VI Domingo del tiempo ordinario

Act 15, 1-2. 22-29; Sal 66; Ap 21, 10-14.  22-23; Jn 14, 23-29

LA IGLESIA

Estamos llegando al final de la cuarentena pascual, y las palabras de Jesús en el Evangelio suenan a despedida, pero a la vez nos ofrecen una clave que es transfiguradora en todo tiempo. “Si me amarais, os alegraríais de que vaya al Padre, porque el Padre es más que yo. Os lo he dicho ahora, antes de que suceda, para que cuando suceda, sigáis creyendo” (Jn 14, 28-29).

En principio parece que el despojo de la visión de la persona de Jesús es motivo de tristeza, pero si creemos que el Resucitado permanece entre nosotros, su marcha nos posibilita una relación más inmediata que si se apareciera visiblemente. Es la presencia que nos promete en la Iglesia, en la Palabra, en la Eucaristía, en la asamblea reunida en su nombre, en el prójimo, y hasta en los mismos acontecimientos.

 

La nueva Jerusalén ha comenzado, y la visión del Apocalipsis tiene su mejor concreción en la Iglesia. Ella es la esposa, la revestida como una novia, la nueva Jerusalén: “El ángel me transportó en éxtasis a un monte altísimo, y me enseñó la ciudad santa, Jerusalén, que bajaba del cielo, enviada por Dios, trayendo la gloria de Dios” (Ap 21, 10). 

A lo largo de los siglos, gracias a la asistencia del Espíritu a la Iglesia, los creyentes pueden participar de la vida divina. La gracia bautismal, el perdón de los pecados, tomar parte en la mesa del Señor, el fortalecimiento en la fe, la sacramentalidad divina del amor humano, el ministerio sacerdotal y el bálsamo que cura las heridas son las mediaciones sacramentales que nos posibilitan vivir en este mundo como familia de Dios y formar, como piedras vivas el nuevo templo, la ciudad santa.

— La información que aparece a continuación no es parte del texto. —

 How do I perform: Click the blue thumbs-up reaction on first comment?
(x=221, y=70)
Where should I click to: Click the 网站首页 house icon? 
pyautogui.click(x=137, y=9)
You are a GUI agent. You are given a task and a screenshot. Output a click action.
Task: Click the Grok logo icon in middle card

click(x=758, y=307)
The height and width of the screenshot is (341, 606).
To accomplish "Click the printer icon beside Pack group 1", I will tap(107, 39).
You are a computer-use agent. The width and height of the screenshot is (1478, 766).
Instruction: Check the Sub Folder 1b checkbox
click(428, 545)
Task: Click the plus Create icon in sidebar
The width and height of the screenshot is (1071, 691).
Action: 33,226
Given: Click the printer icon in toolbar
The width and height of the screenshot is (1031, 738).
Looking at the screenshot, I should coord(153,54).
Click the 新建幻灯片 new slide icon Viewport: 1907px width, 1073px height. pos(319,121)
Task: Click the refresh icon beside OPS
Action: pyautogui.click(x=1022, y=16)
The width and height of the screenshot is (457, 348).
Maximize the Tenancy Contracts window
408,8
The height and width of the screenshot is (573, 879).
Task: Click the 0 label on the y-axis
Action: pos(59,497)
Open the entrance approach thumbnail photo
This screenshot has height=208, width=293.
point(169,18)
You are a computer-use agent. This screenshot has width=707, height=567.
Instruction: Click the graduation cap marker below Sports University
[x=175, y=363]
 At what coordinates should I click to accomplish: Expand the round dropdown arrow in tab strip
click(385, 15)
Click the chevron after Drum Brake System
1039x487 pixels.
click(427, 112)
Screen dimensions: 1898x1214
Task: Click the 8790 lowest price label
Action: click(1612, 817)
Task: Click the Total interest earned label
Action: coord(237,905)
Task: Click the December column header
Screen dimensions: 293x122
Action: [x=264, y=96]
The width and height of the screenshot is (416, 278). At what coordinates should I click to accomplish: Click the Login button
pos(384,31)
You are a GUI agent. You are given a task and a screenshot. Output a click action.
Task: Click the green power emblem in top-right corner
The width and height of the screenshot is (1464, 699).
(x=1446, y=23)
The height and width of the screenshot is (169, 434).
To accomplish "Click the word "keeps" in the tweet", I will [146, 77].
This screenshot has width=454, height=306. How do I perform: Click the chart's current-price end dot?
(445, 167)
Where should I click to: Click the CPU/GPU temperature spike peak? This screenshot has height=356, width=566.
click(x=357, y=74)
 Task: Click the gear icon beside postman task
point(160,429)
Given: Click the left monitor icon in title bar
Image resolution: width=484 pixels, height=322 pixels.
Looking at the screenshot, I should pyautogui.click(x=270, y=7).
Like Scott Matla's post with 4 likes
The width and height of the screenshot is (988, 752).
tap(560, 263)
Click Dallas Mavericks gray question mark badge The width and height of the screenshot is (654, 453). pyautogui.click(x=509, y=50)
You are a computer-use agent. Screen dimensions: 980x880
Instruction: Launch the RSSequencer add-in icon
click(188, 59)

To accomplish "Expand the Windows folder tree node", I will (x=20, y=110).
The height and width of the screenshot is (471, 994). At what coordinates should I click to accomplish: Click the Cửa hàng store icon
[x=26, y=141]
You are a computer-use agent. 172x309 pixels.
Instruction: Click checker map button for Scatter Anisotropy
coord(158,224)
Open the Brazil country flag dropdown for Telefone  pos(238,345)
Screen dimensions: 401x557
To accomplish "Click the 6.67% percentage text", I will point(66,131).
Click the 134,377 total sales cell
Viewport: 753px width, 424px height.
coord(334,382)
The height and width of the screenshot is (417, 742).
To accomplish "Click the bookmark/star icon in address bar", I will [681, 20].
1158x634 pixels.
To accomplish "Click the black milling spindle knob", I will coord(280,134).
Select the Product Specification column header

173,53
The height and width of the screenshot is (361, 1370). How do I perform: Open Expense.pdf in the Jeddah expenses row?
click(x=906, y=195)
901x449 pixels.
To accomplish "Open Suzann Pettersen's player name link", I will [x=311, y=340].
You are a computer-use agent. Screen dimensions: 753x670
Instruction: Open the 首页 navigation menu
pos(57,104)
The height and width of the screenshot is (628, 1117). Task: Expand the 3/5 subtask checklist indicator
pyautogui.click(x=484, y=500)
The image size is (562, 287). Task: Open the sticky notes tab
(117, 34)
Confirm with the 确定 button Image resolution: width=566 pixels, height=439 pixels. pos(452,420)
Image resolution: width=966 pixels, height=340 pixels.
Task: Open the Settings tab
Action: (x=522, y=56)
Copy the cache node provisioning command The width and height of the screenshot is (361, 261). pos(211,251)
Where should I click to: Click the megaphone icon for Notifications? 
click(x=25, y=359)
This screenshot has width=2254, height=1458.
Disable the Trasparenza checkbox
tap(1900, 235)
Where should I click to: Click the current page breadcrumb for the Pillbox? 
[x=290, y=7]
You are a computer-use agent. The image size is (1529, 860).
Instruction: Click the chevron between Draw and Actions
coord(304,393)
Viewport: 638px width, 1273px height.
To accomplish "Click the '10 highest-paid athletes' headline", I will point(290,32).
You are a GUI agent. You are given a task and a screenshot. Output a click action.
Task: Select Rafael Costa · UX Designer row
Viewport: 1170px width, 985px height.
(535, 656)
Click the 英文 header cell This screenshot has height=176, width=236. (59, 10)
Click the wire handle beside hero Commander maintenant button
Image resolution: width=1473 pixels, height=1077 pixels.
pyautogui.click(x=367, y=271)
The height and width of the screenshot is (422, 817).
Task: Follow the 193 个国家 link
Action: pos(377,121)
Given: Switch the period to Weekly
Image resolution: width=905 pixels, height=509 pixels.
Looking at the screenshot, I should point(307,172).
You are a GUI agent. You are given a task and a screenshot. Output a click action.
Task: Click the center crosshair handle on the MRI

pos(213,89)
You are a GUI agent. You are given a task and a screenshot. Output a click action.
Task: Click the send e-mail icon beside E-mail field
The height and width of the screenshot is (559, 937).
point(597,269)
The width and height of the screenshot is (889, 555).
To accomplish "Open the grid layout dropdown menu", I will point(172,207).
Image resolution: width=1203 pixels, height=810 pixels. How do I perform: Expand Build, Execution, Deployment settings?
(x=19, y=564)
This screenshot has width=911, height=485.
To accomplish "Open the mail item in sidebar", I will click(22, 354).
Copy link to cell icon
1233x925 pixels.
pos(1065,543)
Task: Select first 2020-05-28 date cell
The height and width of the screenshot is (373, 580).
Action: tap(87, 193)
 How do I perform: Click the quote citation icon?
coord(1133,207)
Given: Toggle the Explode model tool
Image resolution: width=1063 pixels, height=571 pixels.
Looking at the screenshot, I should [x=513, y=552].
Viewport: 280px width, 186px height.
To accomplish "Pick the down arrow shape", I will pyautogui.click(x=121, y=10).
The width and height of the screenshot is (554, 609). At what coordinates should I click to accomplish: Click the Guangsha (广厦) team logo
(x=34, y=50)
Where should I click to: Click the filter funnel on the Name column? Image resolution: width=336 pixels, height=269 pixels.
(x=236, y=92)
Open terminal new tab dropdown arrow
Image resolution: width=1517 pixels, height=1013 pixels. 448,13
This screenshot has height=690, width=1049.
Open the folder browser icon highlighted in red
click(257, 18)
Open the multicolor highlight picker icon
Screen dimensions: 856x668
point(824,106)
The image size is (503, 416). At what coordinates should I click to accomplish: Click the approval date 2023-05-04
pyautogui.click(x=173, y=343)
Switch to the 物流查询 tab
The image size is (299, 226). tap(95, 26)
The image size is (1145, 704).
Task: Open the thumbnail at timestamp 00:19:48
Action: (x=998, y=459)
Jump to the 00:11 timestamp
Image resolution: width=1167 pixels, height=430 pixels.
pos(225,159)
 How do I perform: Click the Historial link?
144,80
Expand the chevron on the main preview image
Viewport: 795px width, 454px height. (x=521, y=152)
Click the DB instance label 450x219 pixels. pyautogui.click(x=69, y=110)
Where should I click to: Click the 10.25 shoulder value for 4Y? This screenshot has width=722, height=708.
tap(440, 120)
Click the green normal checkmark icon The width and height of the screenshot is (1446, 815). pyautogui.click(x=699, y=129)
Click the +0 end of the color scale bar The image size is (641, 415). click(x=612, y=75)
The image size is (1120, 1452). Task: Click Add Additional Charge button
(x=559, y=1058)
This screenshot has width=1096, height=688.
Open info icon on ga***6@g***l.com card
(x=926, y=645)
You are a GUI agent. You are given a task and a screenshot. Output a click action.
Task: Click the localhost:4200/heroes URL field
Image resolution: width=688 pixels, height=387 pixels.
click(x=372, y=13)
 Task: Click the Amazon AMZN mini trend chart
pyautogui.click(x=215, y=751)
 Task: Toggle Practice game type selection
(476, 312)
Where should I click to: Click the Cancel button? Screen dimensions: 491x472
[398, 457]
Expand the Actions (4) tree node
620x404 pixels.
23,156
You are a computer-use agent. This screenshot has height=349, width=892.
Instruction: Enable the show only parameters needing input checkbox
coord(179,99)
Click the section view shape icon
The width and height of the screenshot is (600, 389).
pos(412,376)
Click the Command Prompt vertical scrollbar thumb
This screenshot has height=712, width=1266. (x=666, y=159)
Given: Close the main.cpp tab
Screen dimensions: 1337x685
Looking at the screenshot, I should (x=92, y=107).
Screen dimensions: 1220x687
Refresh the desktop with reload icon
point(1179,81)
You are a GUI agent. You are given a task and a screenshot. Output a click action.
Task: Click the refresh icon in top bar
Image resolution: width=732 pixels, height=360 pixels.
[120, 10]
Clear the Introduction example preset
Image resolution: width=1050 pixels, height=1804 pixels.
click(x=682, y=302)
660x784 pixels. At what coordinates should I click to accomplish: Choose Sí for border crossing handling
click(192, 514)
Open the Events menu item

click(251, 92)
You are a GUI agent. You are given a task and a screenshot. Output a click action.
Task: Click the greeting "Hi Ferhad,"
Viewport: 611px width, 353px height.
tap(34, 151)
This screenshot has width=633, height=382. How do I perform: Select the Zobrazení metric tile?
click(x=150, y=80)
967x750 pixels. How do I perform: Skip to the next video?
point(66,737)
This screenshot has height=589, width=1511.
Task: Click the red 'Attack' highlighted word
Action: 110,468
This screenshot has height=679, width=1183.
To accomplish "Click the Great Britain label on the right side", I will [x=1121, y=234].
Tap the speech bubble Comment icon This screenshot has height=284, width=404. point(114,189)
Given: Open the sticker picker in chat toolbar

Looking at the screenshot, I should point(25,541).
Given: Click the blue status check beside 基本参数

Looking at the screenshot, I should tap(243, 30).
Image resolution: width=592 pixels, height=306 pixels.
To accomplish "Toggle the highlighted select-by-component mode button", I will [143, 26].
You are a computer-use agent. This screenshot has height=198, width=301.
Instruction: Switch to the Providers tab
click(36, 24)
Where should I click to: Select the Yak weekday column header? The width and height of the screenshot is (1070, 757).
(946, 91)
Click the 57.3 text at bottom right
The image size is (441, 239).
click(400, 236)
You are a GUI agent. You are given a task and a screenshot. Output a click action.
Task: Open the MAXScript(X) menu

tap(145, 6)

Vivimos momentos de esperanza. Si en los primeros tiempos del cristianismo, los discípulos, reunidos en concilio, bajo la acción del Espíritu, comprendieron que para pertenecer a la Iglesia, no era necesaria la circuncisión -“Hemos decidido, el Espíritu Santo y nosotros, no imponeros más cargas que las indispensables” (Act 15, 28), el mismo Espíritu, por voz del papa Francisco, sigue alentando a los hombres y mujeres de nuestro tiempo para que todos se sientan atraídos hacia el recinto de la misericordia y del perdón, y gocen así de la alegría del Evangelio.

Jesús se despide, pero el Maestro nos ha dejado la posibilidad de convivir con Él, de sentir su acompañamiento, de sabernos en la comunidad de los discípulos gracias a la mediación de la Iglesia, que nos ofrece la gracia sacramental, según la necesidad de cada uno.

¡Que nadie se prive del gozo de la misericordia! ¡Que todos puedan sentir la cercanía de Cristo resucitado, quien a través del Espíritu Santo, sigue alegrando el corazón de sus fieles!